* [EXERCISE OBJECTIVE]: Write out the listing below in full and exactly, leaving out every picture.
(SUPPLIED MATERIAL)
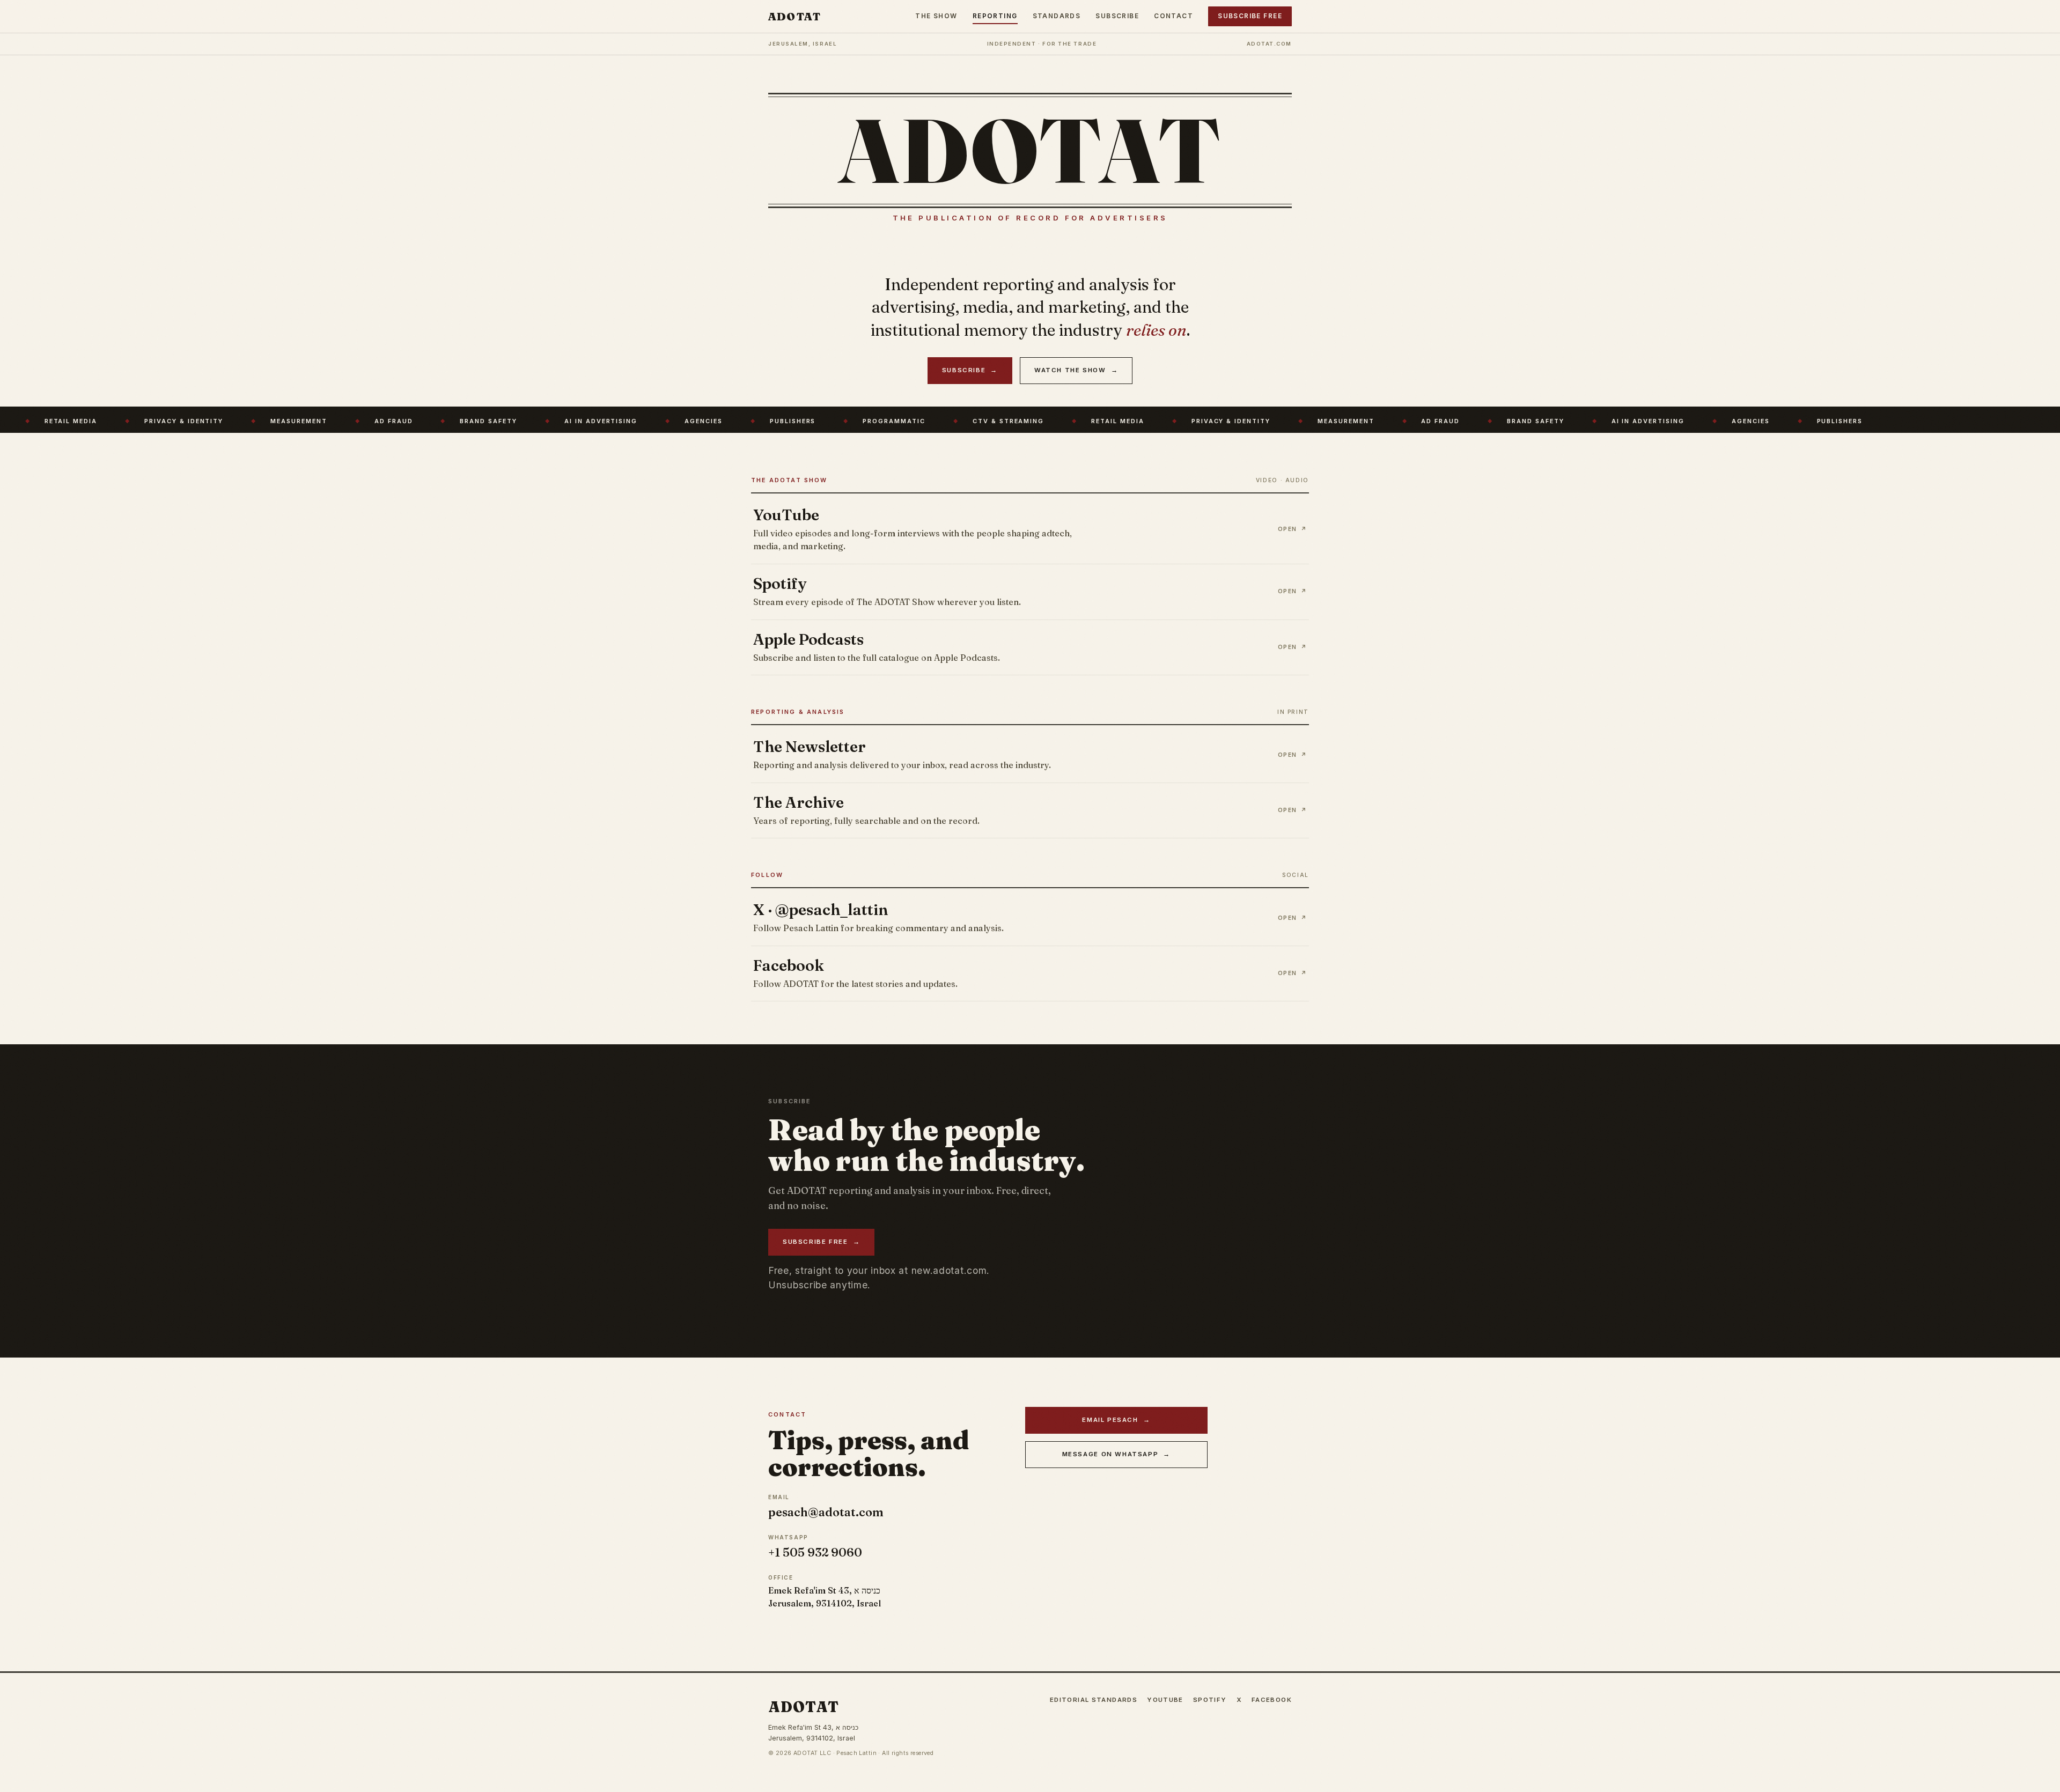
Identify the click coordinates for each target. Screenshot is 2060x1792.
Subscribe (1117, 16)
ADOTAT (794, 16)
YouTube (1165, 1699)
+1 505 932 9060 (815, 1552)
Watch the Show (1076, 370)
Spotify (1210, 1699)
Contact (1173, 16)
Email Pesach (1116, 1420)
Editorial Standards (1093, 1699)
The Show (936, 16)
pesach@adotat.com (826, 1512)
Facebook (1272, 1699)
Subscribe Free (1250, 16)
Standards (1057, 16)
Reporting (995, 16)
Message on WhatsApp (1116, 1454)
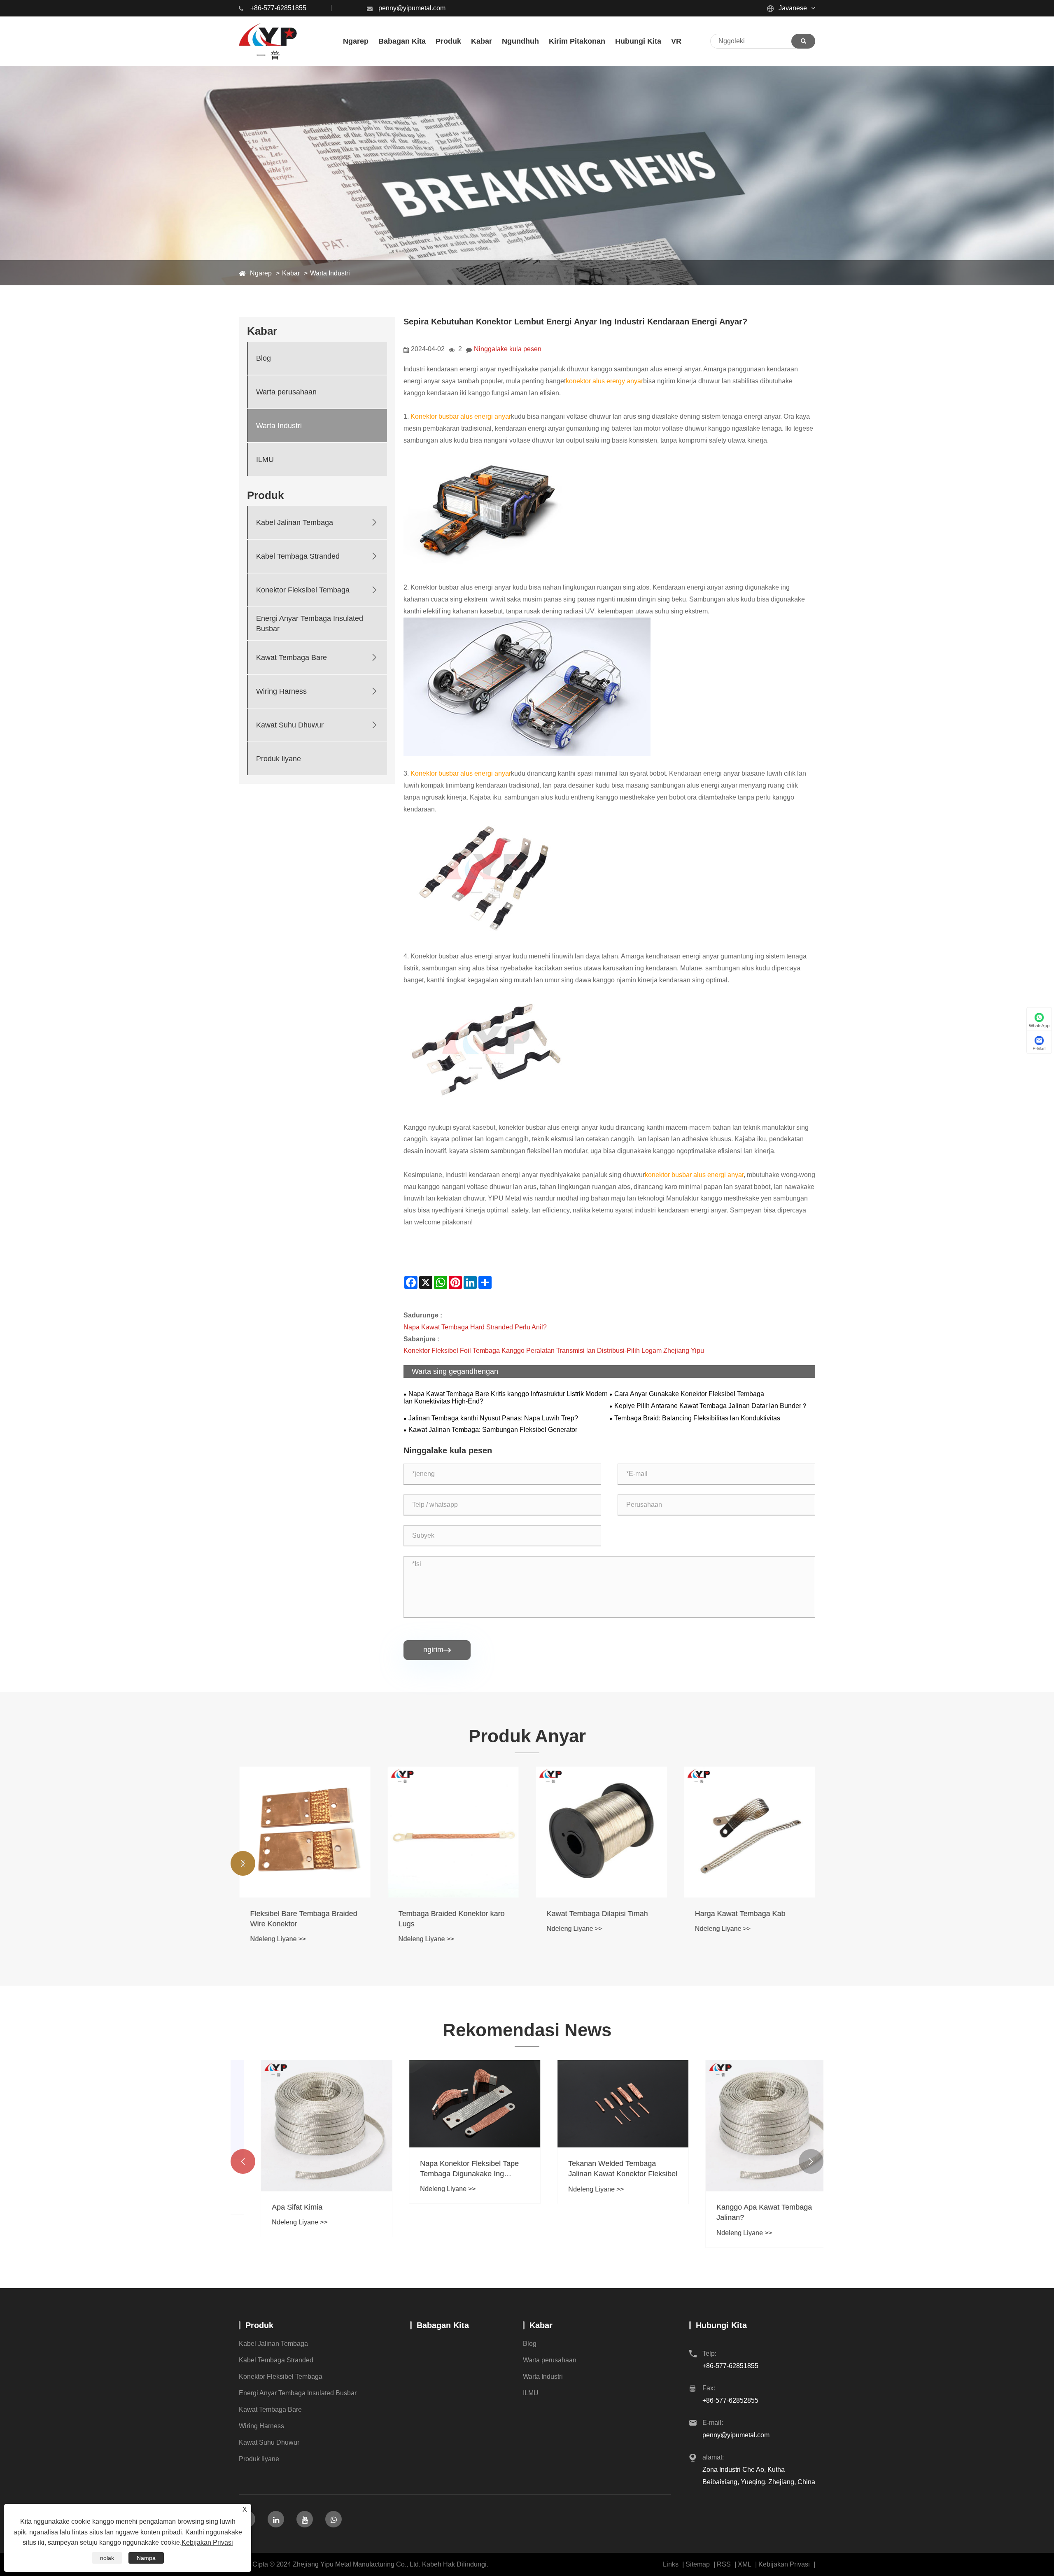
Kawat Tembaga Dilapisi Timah (597, 1913)
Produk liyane (278, 759)
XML (744, 2564)
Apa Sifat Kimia (275, 2207)
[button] (243, 1863)
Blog (263, 358)
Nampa (146, 2558)
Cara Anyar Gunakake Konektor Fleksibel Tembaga (689, 1393)
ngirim (437, 1650)
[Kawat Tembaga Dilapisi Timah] (601, 1832)
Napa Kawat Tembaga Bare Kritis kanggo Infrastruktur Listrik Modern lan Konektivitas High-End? (505, 1397)
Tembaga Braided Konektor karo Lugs (451, 1918)
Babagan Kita (443, 2325)
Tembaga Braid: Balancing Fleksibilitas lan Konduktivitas (697, 1418)
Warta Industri (330, 273)
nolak (107, 2558)
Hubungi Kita (721, 2325)
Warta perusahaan (286, 392)
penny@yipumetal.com (411, 8)
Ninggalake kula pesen (507, 348)
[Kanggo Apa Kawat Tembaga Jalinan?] (749, 2125)
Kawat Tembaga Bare (291, 657)
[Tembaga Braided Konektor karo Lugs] (452, 1832)
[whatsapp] (333, 2519)
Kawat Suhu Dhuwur (290, 725)
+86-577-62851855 (278, 8)
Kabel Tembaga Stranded (298, 556)
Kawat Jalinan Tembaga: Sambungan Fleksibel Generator (492, 1429)
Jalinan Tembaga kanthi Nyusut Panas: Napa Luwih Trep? (493, 1418)
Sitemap (698, 2564)
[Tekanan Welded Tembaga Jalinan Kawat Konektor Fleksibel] (601, 2103)
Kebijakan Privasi (784, 2564)
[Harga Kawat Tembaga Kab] (749, 1832)
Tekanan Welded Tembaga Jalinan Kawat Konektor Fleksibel (600, 2168)
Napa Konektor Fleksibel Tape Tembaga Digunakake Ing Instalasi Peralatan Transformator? (447, 2169)
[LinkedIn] (276, 2519)
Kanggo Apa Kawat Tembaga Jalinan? (742, 2212)
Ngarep (261, 273)
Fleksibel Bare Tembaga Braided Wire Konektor (303, 1918)
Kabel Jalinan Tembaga (294, 522)
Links (671, 2564)
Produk (259, 2325)
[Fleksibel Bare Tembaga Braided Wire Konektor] (304, 1832)
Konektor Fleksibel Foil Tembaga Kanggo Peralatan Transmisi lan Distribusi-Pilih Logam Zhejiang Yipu (553, 1350)
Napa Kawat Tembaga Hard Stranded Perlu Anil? (475, 1327)
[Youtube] (304, 2519)
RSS (724, 2564)
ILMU (265, 459)
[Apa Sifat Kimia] (304, 2125)
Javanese (792, 8)
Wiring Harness (281, 691)
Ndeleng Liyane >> (277, 1938)
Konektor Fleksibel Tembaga (303, 590)
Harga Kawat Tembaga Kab (740, 1913)
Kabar (291, 273)
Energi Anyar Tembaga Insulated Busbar (309, 623)
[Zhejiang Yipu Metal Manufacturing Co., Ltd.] (268, 41)
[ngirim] (803, 41)
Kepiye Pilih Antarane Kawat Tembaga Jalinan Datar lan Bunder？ (711, 1405)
(End SUPPLIED MATERIAL)
* [ANSWER TO THIS TASK]:
Identify the click coordinates for each target. Screenshot is 2060x1792.
Subscribe (1117, 16)
ADOTAT (794, 16)
YouTube (1165, 1699)
+1 505 932 9060 (815, 1552)
Watch the Show (1076, 370)
Spotify (1210, 1699)
Contact (1173, 16)
Email Pesach (1116, 1420)
Editorial Standards (1093, 1699)
The Show (936, 16)
pesach@adotat.com (826, 1512)
Facebook (1272, 1699)
Subscribe Free (1250, 16)
Standards (1057, 16)
Reporting (995, 16)
Message on WhatsApp (1116, 1454)
Kawat Tembaga Dilapisi Timah (597, 1913)
Produk liyane (278, 759)
XML (744, 2564)
Apa Sifat Kimia (275, 2207)
[button] (243, 1863)
Blog (263, 358)
Nampa (146, 2558)
Cara Anyar Gunakake Konektor Fleksibel Tembaga (689, 1393)
ngirim (437, 1650)
[Kawat Tembaga Dilapisi Timah] (601, 1832)
Napa Kawat Tembaga Bare Kritis kanggo Infrastruktur Listrik Modern lan Konektivitas High-End? (505, 1397)
Tembaga Braided Konektor karo Lugs (451, 1918)
Babagan Kita (443, 2325)
Tembaga Braid: Balancing Fleksibilitas lan Konduktivitas (697, 1418)
Warta Industri (330, 273)
nolak (107, 2558)
Hubungi Kita (721, 2325)
Warta perusahaan (286, 392)
penny@yipumetal.com (411, 8)
Ninggalake kula pesen (507, 348)
[Kanggo Apa Kawat Tembaga Jalinan?] (749, 2125)
Kawat Tembaga Bare (291, 657)
[Tembaga Braided Konektor karo Lugs] (452, 1832)
[whatsapp] (333, 2519)
Kawat Suhu Dhuwur (290, 725)
+86-577-62851855 (278, 8)
Kabel Tembaga Stranded (298, 556)
Kawat Jalinan Tembaga: Sambungan Fleksibel Generator (492, 1429)
Jalinan Tembaga kanthi Nyusut Panas: Napa Luwih Trep? (493, 1418)
Sitemap (698, 2564)
[Tekanan Welded Tembaga Jalinan Kawat Konektor Fleksibel] (601, 2103)
Kebijakan Privasi (784, 2564)
[Harga Kawat Tembaga Kab] (749, 1832)
Tekanan Welded Tembaga Jalinan Kawat Konektor Fleksibel (600, 2168)
Napa Konektor Fleksibel Tape Tembaga Digunakake Ing Instalasi Peralatan Transformator? (447, 2169)
[LinkedIn] (276, 2519)
Kanggo Apa Kawat Tembaga Jalinan? (742, 2212)
Ngarep (261, 273)
Fleksibel Bare Tembaga Braided Wire Konektor (303, 1918)
Kabel Jalinan Tembaga (294, 522)
Links (671, 2564)
Produk (259, 2325)
[Fleksibel Bare Tembaga Braided Wire Konektor] (304, 1832)
Konektor Fleksibel Foil Tembaga Kanggo Peralatan Transmisi lan Distribusi-Pilih Logam Zhejiang Yipu (553, 1350)
Napa Kawat Tembaga Hard Stranded Perlu Anil? (475, 1327)
[Youtube] (304, 2519)
RSS (724, 2564)
ILMU (265, 459)
[Apa Sifat Kimia] (304, 2125)
Javanese (792, 8)
Wiring Harness (281, 691)
Ndeleng Liyane >> (277, 1938)
Konektor Fleksibel Tembaga (303, 590)
Harga Kawat Tembaga Kab (740, 1913)
Kabar (291, 273)
Energi Anyar Tembaga Insulated Busbar (309, 623)
[Zhejiang Yipu Metal Manufacturing Co., Ltd.] (268, 41)
[ngirim] (803, 41)
Kepiye Pilih Antarane Kawat Tembaga Jalinan Datar lan Bunder？ (711, 1405)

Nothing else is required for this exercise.